Activity: The listing below should be written out exactly; please include all of it.
-- Opening Marker --
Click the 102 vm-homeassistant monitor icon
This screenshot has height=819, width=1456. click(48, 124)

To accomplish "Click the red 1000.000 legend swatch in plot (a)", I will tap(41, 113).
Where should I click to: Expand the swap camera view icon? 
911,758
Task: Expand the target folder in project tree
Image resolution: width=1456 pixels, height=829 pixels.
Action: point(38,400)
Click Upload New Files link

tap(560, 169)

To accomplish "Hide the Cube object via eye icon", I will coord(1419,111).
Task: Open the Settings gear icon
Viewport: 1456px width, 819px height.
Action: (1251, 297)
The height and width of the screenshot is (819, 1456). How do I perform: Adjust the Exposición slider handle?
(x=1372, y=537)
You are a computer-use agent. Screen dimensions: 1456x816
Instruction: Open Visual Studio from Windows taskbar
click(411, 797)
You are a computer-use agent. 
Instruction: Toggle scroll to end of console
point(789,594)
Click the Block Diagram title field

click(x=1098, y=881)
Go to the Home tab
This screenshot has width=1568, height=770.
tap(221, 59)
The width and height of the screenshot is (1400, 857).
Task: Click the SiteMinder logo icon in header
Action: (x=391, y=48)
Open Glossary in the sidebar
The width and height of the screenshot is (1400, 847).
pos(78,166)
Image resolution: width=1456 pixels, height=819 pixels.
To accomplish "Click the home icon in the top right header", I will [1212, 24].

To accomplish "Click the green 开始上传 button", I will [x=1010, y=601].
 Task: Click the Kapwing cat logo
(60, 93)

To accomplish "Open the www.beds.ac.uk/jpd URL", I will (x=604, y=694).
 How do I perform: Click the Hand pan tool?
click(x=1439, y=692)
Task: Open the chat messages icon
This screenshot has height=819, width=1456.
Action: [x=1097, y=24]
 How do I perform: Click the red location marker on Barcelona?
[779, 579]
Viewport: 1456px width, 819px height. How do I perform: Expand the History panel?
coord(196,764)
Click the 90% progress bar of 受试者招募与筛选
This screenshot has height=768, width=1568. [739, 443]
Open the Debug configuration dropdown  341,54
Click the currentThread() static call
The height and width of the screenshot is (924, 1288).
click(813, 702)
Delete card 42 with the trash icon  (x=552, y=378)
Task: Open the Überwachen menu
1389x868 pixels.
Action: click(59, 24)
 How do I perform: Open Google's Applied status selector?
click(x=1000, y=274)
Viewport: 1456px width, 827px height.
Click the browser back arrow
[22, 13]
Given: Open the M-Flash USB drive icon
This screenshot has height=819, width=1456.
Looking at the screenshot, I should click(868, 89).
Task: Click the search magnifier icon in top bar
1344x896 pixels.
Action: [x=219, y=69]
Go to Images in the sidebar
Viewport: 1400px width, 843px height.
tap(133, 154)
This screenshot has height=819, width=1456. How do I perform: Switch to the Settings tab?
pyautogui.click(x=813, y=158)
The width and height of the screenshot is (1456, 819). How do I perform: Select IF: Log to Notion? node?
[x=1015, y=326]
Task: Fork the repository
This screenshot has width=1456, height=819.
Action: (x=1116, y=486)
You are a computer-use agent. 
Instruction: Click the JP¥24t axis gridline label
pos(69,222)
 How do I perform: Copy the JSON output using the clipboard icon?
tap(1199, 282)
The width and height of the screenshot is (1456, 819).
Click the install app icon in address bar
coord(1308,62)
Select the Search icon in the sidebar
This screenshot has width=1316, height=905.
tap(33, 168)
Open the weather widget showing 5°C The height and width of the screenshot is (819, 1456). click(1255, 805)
-- Closing Marker --
Task response:
Click the 102 vm-homeassistant monitor icon
This screenshot has height=819, width=1456. click(48, 124)

To accomplish "Click the red 1000.000 legend swatch in plot (a)", I will tap(41, 113).
Where should I click to: Expand the swap camera view icon? 
911,758
Task: Expand the target folder in project tree
Image resolution: width=1456 pixels, height=829 pixels.
Action: point(38,400)
Click Upload New Files link

tap(560, 169)

To accomplish "Hide the Cube object via eye icon", I will coord(1419,111).
Task: Open the Settings gear icon
Viewport: 1456px width, 819px height.
Action: (1251, 297)
The height and width of the screenshot is (819, 1456). How do I perform: Adjust the Exposición slider handle?
(x=1372, y=537)
You are a computer-use agent. Screen dimensions: 1456x816
Instruction: Open Visual Studio from Windows taskbar
click(411, 797)
You are a computer-use agent. 
Instruction: Toggle scroll to end of console
point(789,594)
Click the Block Diagram title field

click(x=1098, y=881)
Go to the Home tab
This screenshot has width=1568, height=770.
tap(221, 59)
The width and height of the screenshot is (1400, 857).
Task: Click the SiteMinder logo icon in header
Action: (x=391, y=48)
Open Glossary in the sidebar
The width and height of the screenshot is (1400, 847).
pos(78,166)
Image resolution: width=1456 pixels, height=819 pixels.
To accomplish "Click the home icon in the top right header", I will [1212, 24].

To accomplish "Click the green 开始上传 button", I will [x=1010, y=601].
 Task: Click the Kapwing cat logo
(60, 93)

To accomplish "Open the www.beds.ac.uk/jpd URL", I will (x=604, y=694).
 How do I perform: Click the Hand pan tool?
click(x=1439, y=692)
Task: Open the chat messages icon
This screenshot has height=819, width=1456.
Action: [x=1097, y=24]
 How do I perform: Click the red location marker on Barcelona?
[779, 579]
Viewport: 1456px width, 819px height. How do I perform: Expand the History panel?
coord(196,764)
Click the 90% progress bar of 受试者招募与筛选
This screenshot has height=768, width=1568. [739, 443]
Open the Debug configuration dropdown  341,54
Click the currentThread() static call
The height and width of the screenshot is (924, 1288).
click(813, 702)
Delete card 42 with the trash icon  (x=552, y=378)
Task: Open the Überwachen menu
1389x868 pixels.
Action: click(59, 24)
 How do I perform: Open Google's Applied status selector?
click(x=1000, y=274)
Viewport: 1456px width, 827px height.
Click the browser back arrow
[22, 13]
Given: Open the M-Flash USB drive icon
This screenshot has height=819, width=1456.
Looking at the screenshot, I should click(868, 89).
Task: Click the search magnifier icon in top bar
1344x896 pixels.
Action: [x=219, y=69]
Go to Images in the sidebar
Viewport: 1400px width, 843px height.
tap(133, 154)
This screenshot has height=819, width=1456. How do I perform: Switch to the Settings tab?
pyautogui.click(x=813, y=158)
The width and height of the screenshot is (1456, 819). How do I perform: Select IF: Log to Notion? node?
[x=1015, y=326]
Task: Fork the repository
This screenshot has width=1456, height=819.
Action: (x=1116, y=486)
You are a computer-use agent. 
Instruction: Click the JP¥24t axis gridline label
pos(69,222)
 How do I perform: Copy the JSON output using the clipboard icon?
tap(1199, 282)
The width and height of the screenshot is (1456, 819).
Click the install app icon in address bar
coord(1308,62)
Select the Search icon in the sidebar
This screenshot has width=1316, height=905.
tap(33, 168)
Open the weather widget showing 5°C The height and width of the screenshot is (819, 1456). click(1255, 805)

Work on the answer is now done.